Publié le 26 décembre 2024 à 16h30. L’Italie aborde l’hiver avec des réserves de gaz naturel supérieures à 75 %, se positionnant comme le pays le mieux approvisionné d’Europe, malgré une légère baisse par rapport à l’année précédente. Cette situation contraste avec la diminution des stocks observée dans d’autres grands États membres, notamment l’Allemagne, et coïncide avec une hausse des prix du gaz liée au froid.
- L’Italie affiche un taux de remplissage de ses stocks de gaz à 75,72 % (153,95 térawattheures).
- L’Allemagne, malgré une capacité de stockage plus importante, voit ses réserves tomber en dessous de 60 %.
- Les prix du gaz ont augmenté de 1,3 % le 24 décembre, atteignant 28,1 euros par mégawattheure.
L’Italie se distingue en Europe par la solidité de ses réserves de gaz naturel, un atout crucial à l’approche de la saison hivernale. Selon les données publiées par Infrastructures Gazières Europe (GIE), le taux de remplissage des stocks italiens s’élève à 75,72 %, ce qui équivaut à 153,95 térawattheures (TWh). Bien que légèrement inférieur aux 160,1 TWh enregistrés à la même période en 2023, ce niveau reste suffisant pour garantir une plus grande sérénité énergétique par rapport à d’autres pays européens.
La comparaison avec l’Allemagne est particulièrement frappante. Le pays germanique, qui dispose d’une capacité de stockage structurellement plus importante, voit ses réserves chuter en dessous de 60 %, atteignant 59,78 % (150,1 TWh) contre 206,7 TWh l’année précédente. Au niveau européen, les stocks agrégés se situent à 64,78 % (740,1 TWh), soit environ 120 TWh de moins que les 858,2 TWh de décembre 2023.
Cette baisse des stocks dans plusieurs pays est en partie imputable aux conditions climatiques actuelles. Après une période relativement douce avant Noël, l’Europe connaît un refroidissement marqué, avec des températures proches ou inférieures à zéro dans des villes comme Paris, Londres et Berlin. Cette situation a déjà entraîné une augmentation de la consommation de gaz, notamment pour le chauffage domestique.
Sur le marché du gaz, le méthane a enregistré une hausse de 1,3 % le 24 décembre, se stabilisant à 28,1 euros par mégawattheure, un niveau maintenu le lendemain de Noël. La diminution temporaire de la consommation industrielle pendant les vacances n’a pas suffi à compenser l’augmentation de la demande liée au froid. Néanmoins, les prix restent globalement à des niveaux inférieurs à ceux observés lors des pics des années précédentes.
Les approvisionnements étrangers contribuent également à stabiliser le marché. Les livraisons de gaz naturel liquéfié (GNL) par voie maritime se poursuivent régulièrement, favorisées par une demande plus faible en Asie, tandis que les flux en provenance de Norvège sont assurés.
Le niveau des réserves italiennes revêt une importance stratégique, non seulement pour la sécurité nationale, mais aussi pour la stabilité des prix. Disposer de stocks bien remplis permet de faire face à des augmentations soudaines de la demande ou à d’éventuelles interruptions d’approvisionnement, réduisant ainsi les risques de chocs sur le marché.
En Italie, l’opérateur principal du stockage est Snam, par l’intermédiaire de sa filiale Stogit. Neuf sites sont actifs : Brugherio, Bordolano, Cortemaggiore, Fiume Treste, Minerbio, Ripalta, Sabbioncello, Sergnano et Settala. La capacité maximale globale des champs gérés par Stogit s’élève à environ 17 milliards de mètres cubes.
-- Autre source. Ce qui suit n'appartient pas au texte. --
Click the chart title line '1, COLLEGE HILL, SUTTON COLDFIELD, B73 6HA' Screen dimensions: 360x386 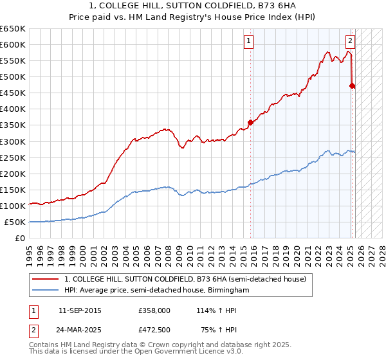[x=193, y=6]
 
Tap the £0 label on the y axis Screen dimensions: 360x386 [x=19, y=238]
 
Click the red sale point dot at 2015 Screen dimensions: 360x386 [x=250, y=122]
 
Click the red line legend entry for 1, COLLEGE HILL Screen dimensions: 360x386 [x=187, y=280]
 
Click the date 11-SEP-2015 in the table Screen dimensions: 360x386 [x=80, y=310]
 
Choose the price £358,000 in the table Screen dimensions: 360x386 [x=154, y=310]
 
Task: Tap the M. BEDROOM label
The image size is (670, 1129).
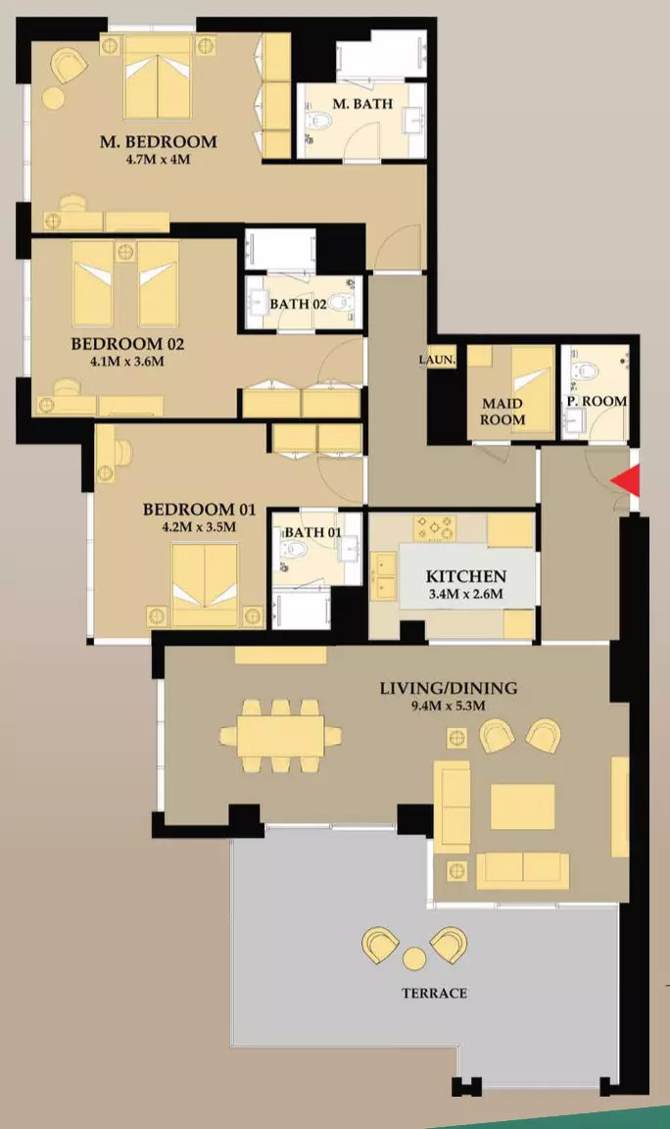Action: click(159, 141)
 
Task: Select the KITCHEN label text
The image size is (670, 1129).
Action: click(466, 576)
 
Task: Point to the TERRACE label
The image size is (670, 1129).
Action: click(434, 993)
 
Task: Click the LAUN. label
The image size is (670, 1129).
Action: click(438, 360)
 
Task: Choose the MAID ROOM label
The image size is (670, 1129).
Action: click(502, 412)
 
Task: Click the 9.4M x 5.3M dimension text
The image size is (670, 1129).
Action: click(448, 706)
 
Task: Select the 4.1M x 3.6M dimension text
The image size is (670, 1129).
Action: click(127, 361)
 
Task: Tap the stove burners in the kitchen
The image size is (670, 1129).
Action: click(435, 528)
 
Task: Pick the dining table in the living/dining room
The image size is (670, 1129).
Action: click(280, 735)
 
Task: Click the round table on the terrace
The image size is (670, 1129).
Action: click(414, 958)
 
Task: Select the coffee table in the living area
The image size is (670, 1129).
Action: click(523, 807)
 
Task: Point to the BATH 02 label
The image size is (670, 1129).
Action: click(298, 304)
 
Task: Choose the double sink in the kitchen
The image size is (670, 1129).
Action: click(384, 575)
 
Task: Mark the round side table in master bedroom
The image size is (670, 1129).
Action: click(53, 97)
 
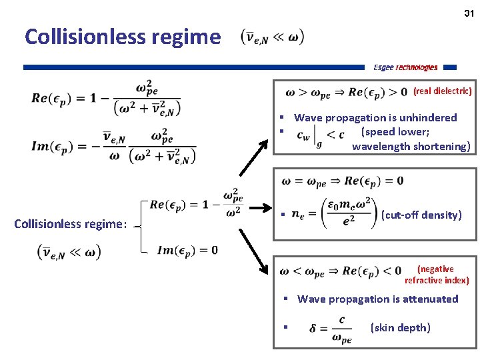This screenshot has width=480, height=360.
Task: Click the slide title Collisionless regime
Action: tap(122, 37)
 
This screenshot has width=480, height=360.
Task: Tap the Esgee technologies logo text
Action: tap(405, 67)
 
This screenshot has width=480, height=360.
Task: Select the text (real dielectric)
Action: tap(443, 91)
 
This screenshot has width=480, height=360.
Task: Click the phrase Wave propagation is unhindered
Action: tap(375, 118)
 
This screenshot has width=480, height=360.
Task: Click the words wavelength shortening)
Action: tap(411, 147)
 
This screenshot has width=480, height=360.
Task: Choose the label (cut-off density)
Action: tap(421, 215)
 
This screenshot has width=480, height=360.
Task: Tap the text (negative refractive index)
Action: tap(436, 275)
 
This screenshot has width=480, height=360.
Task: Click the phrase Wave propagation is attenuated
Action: tap(377, 299)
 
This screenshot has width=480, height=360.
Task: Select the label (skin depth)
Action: tap(400, 327)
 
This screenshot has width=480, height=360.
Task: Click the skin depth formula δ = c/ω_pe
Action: tap(331, 328)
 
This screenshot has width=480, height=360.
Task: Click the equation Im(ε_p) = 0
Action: tap(187, 250)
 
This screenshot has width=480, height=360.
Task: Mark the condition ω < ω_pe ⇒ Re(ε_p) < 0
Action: tap(341, 271)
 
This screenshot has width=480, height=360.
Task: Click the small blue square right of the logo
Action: tap(450, 67)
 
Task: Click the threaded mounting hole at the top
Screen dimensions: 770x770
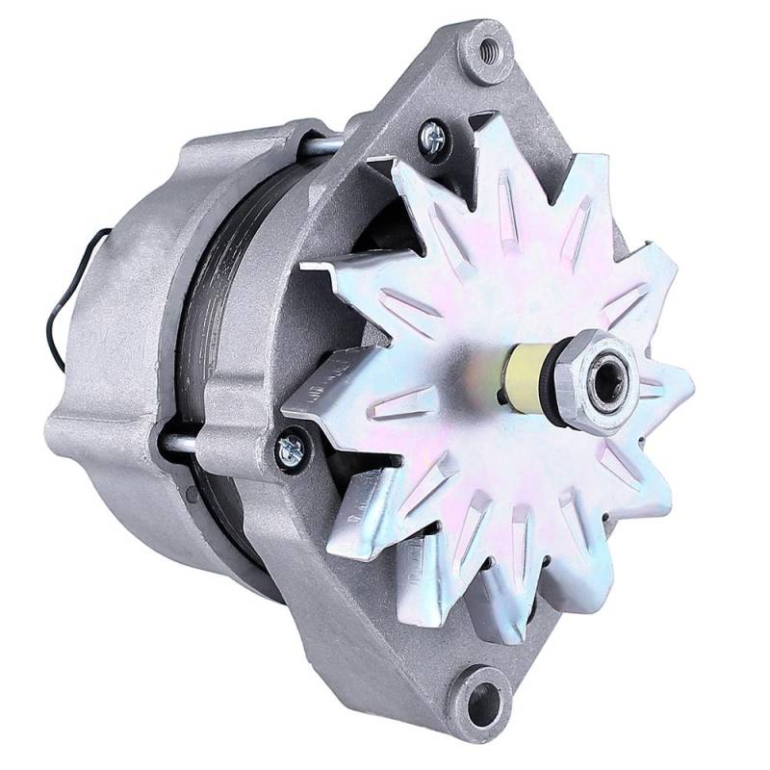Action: (488, 48)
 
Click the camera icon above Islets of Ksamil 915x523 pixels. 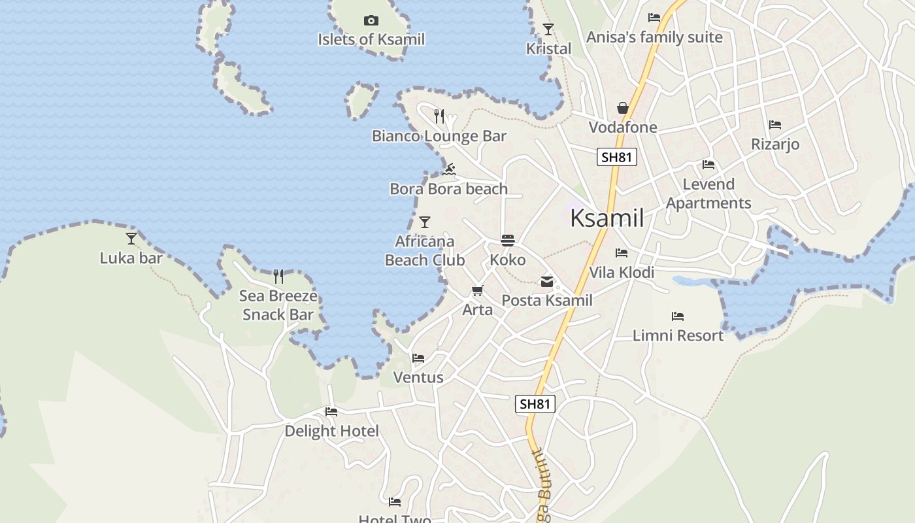pos(371,21)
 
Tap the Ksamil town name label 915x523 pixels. pos(607,218)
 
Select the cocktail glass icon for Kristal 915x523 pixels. pos(548,29)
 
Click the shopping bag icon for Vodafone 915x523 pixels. pos(623,108)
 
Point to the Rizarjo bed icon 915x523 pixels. pos(775,124)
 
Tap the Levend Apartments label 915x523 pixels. pos(708,194)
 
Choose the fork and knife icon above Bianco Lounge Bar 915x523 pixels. pos(439,116)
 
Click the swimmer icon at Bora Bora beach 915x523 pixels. pos(448,170)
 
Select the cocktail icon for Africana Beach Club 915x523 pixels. pos(425,222)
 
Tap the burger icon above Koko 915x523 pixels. pos(508,241)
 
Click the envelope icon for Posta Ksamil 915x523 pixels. pos(546,282)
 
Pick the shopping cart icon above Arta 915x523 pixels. pos(478,291)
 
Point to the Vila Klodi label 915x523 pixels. pos(622,272)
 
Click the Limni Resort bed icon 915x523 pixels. pos(678,316)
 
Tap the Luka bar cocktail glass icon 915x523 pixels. pos(131,239)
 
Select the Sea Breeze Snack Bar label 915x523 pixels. pos(278,305)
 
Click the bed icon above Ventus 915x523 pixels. pos(418,358)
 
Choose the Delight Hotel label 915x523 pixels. pos(331,431)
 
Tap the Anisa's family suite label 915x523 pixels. pos(654,37)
La surveillance des conditions climatiques reste un facteur clé pour anticiper l’évolution du marché. En cas de vagues de froid prolongées, la demande pourrait augmenter rapidement en Europe du Nord, avec des répercussions sur les prix et les stocks. La position de l’Italie, avec ses réserves supérieures à 75 %, lui permet d’aborder l’hiver avec une marge de sécurité plus confortable que d’autres pays européens, dans un contexte où l’équilibre entre l’offre et la demande reste particulièrement fragile.